The idea of this approach is to use a flexible mechanism of volume types allowing to define storage types with different extra-specs (key/value pairs).

Nova volume drivers will report properties/specs of connected storage on every node. They may add some additional properties like quantities, access details, etc. This information will be forwarded to schedulers through the same mechanism as used for compute nodes.

It will be up to schedulers to find the best node matching volume creation criteria. In the simplest case the scheduler could just find the node supporting properties of particular volume type. More advanced schedulers will be able to load-balance volumes based on quantities or access patterns. It will be also possible to create generic schedulers and schedulers per each volume type.

Design

Volume types

Cloud administrator will need to create volume types that will be compliant with volume drivers they plan to use. All volume type properties (one or more) will be stored in extra_specs table in form of key/value pairs.

Exemplary keys might include properties like type of drive (SATA/SAS/SSD), RPM, etc. At the same time for some environments it will be necessary to store things like "storage class": iSCSI, FC SAN, local drives.

Nova-volume & drivers

Volume manager on every participating node will collect information from all its drivers about supported capabilities. Such capabilities might be reported together with quantities and other additional information.

  • Note: we will need to reserve some keywords like 'storage_class', 'total', 'free'. We could either use total/free as some abstract values affecting scheduling decisions or have them in particular units (like GBs). In this case Scheduler will be able to check the availability of requested amount of storage.

The current Diablo code supports reporting volume capabilities through method get_volume_stats(). It has an optional parameter 'refresh' that might be used for performing a rescan/discovery of underlying H/W (not used currently).

All capabilities will be reported to schedulers using update_service_capabilities()

  • Question: should we support multiple volume drivers per node?
  • Question: As part of reporting capabilities functionality, drivers could check the DB and assign volume types to reported storage classes. In this case matching on Scheduler level might be easier (but not as flexible). Do we want it?

Scheduler

On Scheduler level, capabilities from all nova-volume nodes are automatically stored in in-memory repository similarly to capabilities from "compute" and other nodes (in zone_manager.service_states)

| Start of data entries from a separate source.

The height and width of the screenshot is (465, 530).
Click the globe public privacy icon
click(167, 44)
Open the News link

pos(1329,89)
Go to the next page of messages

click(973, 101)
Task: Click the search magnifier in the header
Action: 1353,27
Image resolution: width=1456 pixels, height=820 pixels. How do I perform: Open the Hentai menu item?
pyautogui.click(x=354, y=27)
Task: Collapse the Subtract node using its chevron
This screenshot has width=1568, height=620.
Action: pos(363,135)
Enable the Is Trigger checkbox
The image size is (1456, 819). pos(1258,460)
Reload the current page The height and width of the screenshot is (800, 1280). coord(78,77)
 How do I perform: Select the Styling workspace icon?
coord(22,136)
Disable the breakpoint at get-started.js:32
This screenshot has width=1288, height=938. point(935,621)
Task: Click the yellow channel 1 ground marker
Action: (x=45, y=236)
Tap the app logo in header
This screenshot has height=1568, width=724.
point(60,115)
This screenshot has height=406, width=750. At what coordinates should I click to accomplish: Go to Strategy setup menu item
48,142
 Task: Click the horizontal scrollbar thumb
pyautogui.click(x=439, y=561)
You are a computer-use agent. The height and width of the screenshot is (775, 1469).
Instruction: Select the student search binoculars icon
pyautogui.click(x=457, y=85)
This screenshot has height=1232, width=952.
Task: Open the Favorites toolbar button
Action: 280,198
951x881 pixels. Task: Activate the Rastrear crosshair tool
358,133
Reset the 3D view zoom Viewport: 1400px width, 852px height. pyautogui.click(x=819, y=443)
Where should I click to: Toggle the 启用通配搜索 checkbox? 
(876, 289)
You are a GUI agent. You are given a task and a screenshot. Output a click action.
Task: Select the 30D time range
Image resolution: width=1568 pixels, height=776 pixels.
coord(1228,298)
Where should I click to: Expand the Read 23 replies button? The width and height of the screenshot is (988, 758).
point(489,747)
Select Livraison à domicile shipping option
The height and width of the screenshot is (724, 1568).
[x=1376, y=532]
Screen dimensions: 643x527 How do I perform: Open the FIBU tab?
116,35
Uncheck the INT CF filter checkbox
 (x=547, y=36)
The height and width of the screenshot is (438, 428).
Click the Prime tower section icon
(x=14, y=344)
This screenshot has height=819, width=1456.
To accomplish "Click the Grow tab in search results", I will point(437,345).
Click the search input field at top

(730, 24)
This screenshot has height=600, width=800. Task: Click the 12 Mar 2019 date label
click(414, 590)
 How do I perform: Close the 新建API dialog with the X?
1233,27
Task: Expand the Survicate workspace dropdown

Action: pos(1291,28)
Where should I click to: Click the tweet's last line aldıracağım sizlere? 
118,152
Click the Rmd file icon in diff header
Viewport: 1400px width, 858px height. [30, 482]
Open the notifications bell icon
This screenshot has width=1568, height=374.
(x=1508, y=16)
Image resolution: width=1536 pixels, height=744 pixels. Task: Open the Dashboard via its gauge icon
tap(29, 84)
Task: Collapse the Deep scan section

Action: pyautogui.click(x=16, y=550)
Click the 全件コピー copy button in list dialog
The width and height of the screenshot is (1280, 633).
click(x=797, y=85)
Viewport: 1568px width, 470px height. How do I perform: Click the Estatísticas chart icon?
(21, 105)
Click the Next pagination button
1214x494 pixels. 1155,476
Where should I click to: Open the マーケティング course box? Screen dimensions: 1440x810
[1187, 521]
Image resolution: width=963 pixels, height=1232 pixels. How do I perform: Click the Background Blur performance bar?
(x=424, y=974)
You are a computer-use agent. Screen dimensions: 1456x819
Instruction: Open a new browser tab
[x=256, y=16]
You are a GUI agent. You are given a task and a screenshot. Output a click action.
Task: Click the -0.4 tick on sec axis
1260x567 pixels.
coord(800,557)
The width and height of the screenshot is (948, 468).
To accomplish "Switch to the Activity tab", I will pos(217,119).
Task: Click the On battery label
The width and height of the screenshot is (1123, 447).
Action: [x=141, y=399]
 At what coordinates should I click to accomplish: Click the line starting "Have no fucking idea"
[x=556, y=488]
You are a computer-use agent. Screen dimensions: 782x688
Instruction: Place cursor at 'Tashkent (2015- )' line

Create Volume requests will arrive with all necessary volume_type information. The generic volume-type aware scheduler will:

  • Retrieve volume type key/value pairs for requested volume type
  • Filter nodes reporting availability of these pairs
  • Select the most appropriate node (plugable sub-classes):
    • any random node
    • the node with min number of scheduled volumes (based on DB data)
    • the node with min used capacity (same as above, based on DB data)
    • the node with max available capacity (based on data reported by volume drivers)

We could allow registration of schedulers for particular volume types. In this case generic volume-type scheduler will pass request to such scheduler.

If volume type for volume was not set we could either:

  • pick any node
  • register some properties for "default" volume type

Examples

In the simplest case list of all supported volumes type might look like:

[ {'id': 1, 'name': 'SATA volume', 'extra_specs': {'type': 'SATA'},

{'id': 2, 'name': 'SAS volume', 'extra_specs': {'type': 'SAS'}, ... ]

Volume drivers could report capabilities like:

[ {'type': 'SATA', 'RPM': 7200, ..., 'total': 4096, 'free': 1024},

{'type': 'SAS', 'RPM': 15000, ..., 'total': 1500, 'free': 500}, ... ]

If scheduler will receive a request to create volume of type 'SATA volume' it will select all hosts reporting 'type': 'SATA' in their capabilities and from them will choose the most suited one.